_Excerpt provided_
The Daily Mail front page article of 16 May 2012, ‘New cancer drugs held up by the NHS for nine years’ purports to draw, as its source, from a report by the Office of Health Economics. The Daily Mail article is misleading and inaccurate in several key respects, and misrepresents the purpose and results of our study. Our report, Time Trends in NICE HTA Decisions, was published in January 2012.

The Daily Mail front page article of 16 May 2012, ‘New cancer drugs held up by the NHS for nine years’ purports to draw, as its source, from a report by the Office of Health Economics. The Daily Mail article is misleading and inaccurate in several key respects, and misrepresents the purpose and results of our study.

Our report, Time Trends in NICE HTA Decisions, was published in January 2012. The study is not about cancer medicines; nor is it specifically about new medicines (since NICE’s work is not restricted to that). Nowhere in our report do we suggest that new medicines are being delayed by up to nine years as a result of NICE’s decision making process.

We looked at completed appraisals between March 2000 and December 2010. The key findings from our report, with respect to the speed with which NICE makes its recommendations, were that:

  • The average time taken from the start of the HTA process to publication of guidance to the NHS is 1.73 years.

_Data for analysis_
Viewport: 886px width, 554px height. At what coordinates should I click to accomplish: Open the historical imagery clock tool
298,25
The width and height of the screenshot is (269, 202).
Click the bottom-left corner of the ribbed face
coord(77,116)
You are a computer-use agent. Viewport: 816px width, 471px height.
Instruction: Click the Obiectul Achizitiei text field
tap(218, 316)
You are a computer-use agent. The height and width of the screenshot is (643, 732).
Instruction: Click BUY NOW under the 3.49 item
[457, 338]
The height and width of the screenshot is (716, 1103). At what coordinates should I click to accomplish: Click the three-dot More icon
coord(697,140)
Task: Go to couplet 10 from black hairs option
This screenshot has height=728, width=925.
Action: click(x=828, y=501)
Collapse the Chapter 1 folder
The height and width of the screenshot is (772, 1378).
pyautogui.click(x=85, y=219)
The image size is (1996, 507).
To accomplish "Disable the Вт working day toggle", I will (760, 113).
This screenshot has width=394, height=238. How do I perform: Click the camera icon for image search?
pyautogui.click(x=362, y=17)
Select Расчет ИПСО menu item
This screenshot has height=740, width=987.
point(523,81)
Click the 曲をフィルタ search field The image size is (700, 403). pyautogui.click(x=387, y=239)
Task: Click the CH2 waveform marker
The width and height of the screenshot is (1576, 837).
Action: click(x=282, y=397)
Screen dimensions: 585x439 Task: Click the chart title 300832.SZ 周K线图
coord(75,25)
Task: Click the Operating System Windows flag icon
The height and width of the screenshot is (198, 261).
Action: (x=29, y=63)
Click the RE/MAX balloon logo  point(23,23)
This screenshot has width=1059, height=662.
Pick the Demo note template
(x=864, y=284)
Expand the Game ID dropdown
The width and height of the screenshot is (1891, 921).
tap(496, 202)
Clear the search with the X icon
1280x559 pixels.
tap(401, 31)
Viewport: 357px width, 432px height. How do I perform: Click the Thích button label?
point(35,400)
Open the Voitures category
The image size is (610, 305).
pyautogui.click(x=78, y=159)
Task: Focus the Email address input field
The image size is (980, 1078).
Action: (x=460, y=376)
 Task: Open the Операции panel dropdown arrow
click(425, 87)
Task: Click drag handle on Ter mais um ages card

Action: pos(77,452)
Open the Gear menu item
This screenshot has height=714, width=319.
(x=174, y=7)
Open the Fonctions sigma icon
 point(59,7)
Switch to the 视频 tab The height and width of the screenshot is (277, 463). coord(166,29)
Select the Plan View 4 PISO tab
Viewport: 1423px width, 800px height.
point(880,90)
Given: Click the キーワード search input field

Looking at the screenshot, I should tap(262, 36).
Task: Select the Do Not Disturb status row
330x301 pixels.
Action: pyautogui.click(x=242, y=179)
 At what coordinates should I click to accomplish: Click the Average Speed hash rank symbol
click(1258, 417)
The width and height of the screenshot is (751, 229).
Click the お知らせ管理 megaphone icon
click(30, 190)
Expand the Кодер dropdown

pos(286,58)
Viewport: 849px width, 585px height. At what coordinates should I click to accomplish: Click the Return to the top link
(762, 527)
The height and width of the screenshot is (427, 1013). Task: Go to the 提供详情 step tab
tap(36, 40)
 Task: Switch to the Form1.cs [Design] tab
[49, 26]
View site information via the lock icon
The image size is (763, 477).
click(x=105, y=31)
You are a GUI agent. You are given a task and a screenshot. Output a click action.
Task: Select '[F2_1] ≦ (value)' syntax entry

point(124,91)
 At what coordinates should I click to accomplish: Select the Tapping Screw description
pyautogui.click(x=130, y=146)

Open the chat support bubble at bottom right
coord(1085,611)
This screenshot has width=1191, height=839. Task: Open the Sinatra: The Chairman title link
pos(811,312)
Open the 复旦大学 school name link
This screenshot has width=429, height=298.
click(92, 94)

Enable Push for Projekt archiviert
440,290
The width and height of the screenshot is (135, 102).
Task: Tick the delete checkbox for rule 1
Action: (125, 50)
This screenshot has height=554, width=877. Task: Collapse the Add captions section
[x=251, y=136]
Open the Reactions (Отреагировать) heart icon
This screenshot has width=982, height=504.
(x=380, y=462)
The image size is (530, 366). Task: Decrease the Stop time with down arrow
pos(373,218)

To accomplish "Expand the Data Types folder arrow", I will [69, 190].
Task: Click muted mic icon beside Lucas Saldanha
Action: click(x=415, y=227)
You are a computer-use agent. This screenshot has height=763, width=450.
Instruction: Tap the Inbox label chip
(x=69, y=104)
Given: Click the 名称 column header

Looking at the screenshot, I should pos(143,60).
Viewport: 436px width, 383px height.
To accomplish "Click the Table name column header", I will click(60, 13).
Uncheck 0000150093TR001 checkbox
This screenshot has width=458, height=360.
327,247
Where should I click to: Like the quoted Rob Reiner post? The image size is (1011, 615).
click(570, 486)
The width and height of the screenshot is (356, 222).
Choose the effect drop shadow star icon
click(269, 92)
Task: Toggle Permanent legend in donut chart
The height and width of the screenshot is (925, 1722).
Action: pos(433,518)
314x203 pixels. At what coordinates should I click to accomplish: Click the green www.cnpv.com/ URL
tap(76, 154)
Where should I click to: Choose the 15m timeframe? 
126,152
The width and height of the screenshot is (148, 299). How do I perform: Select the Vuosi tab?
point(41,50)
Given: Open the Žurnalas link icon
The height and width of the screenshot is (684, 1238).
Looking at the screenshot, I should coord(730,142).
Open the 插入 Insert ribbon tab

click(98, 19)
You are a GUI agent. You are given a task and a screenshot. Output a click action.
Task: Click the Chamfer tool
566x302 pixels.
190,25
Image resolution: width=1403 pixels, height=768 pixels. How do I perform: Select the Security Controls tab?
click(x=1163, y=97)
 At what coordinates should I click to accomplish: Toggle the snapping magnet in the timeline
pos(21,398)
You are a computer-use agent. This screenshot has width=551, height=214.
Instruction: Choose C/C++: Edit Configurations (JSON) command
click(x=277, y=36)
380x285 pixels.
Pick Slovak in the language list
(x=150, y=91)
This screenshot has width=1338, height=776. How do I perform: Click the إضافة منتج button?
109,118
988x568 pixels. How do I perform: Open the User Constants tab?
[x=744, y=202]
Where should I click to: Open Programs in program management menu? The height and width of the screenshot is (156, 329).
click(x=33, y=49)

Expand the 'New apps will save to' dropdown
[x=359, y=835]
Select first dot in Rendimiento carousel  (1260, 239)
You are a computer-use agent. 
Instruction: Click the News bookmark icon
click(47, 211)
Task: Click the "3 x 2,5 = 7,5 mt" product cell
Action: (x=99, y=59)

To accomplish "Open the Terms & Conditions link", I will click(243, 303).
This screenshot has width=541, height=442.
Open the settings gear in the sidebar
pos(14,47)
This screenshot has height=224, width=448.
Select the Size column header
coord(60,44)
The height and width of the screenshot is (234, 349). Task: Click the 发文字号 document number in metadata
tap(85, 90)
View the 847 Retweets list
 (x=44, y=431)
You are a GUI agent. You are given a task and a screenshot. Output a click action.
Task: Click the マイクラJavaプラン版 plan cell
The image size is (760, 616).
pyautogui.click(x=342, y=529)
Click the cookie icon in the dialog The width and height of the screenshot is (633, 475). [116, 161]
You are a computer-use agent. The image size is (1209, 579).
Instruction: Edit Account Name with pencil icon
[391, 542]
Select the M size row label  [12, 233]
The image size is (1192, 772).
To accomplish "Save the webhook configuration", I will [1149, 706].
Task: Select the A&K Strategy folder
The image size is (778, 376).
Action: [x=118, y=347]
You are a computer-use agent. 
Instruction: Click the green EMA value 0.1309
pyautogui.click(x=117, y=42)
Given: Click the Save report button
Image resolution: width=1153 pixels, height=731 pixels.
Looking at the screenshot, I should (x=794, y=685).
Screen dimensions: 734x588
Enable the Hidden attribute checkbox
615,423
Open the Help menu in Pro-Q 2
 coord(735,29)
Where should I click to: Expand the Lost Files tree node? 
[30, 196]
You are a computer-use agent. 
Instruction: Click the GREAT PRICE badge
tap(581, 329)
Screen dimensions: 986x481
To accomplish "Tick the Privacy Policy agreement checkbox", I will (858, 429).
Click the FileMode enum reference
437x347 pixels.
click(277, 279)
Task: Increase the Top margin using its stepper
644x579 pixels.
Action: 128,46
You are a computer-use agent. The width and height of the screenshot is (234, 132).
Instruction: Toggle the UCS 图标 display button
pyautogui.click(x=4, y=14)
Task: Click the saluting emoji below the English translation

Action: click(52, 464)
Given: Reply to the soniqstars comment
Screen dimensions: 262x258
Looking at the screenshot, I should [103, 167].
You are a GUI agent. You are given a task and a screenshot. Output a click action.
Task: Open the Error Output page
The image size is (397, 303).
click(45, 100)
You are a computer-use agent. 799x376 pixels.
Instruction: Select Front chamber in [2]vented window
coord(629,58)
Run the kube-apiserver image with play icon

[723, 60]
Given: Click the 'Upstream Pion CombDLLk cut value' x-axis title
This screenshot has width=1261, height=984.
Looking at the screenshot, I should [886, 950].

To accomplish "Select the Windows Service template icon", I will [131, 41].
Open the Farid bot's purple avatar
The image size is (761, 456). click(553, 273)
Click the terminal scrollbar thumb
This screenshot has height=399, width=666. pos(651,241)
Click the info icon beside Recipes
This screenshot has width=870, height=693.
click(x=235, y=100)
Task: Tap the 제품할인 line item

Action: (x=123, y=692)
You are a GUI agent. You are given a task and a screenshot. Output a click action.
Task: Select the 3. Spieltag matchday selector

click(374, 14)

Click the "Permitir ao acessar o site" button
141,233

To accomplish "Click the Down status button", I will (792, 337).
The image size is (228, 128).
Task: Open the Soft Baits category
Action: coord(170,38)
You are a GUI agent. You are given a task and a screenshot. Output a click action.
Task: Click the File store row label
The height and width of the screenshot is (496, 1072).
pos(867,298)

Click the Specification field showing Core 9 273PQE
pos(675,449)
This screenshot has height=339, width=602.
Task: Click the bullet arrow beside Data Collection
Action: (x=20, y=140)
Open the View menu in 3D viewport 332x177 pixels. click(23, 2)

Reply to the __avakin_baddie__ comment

_To do_
[A] Decide whether each statement agrees with the text about the Daily Mail article, answering yes or no and quoting the deciding words: (i) The report Time Trends in NICE HTA Decisions was published in January 2012. (ii) The study deals specifically with cancer medicines. (iii) The appraisals examined were completed between March 2000 and December 2010.
[B] Extend the text about the Daily Mail article from the point where it stops.

_Numbered responses_
[A]
(i) Yes: "Our report, Time Trends in NICE HTA Decisions, was published in January 2012."
(ii) No: "The study is not about cancer medicines"
(iii) Yes: "We looked at completed appraisals between March 2000 and December 2010."

[B]
  • For Multiple Technology Appraisals (MTAs) the average time is 1.97 years and for Single Technology Appraisals (STAs) it is 0.96 years.
  • For MTAs, 19% are assessed within the target time of 1.15 years set out in NICE’s 2009 Guide to the MTA; for STAs, 23% are assessed within the target time of 0.83 years set out in NICE’s 2009 Guide to the STA.
  • Neither the MTA nor STA process showed marked changes in time taken over the period observed.
  • Certain factors appeared to be associated with longer decision processes: for example, if the decision is to restrict or not recommend a medicine (rather than recommending it); whether there is an appeal; and, for STAs, whether the sponsor company had applied for a patient access scheme to be considered.

We also analysed the time elapsed between the launch of a medicine and the publication of NICE guidance.  Our finding was that, of those medicines considered since NICE was established, the median time from launch to publication is 5.0 years (5.5 years for MTAs and 2.6 for STAs).  These figures are of interest to patients and to companies as positive NICE guidance means funding must be made available. They cannot be interpreted as a failure by NICE because:

  • NICE does not have a remit to appraise all medicines when they are launched (in comparison to the Scottish Medicines Consortium, for example). Instead, the medicines that  NICE considers are chosen by the Department of Health via a ‘topic selection process’ – not by NICE.
  • Further, as we emphasised in our report, the figures include the fact that NICE is often asked to assess medicines that were launched prior to 1999, when it was established.  Consequently, the descriptive statistics for time from launch date for all medicines appraised need to be interpreted with care.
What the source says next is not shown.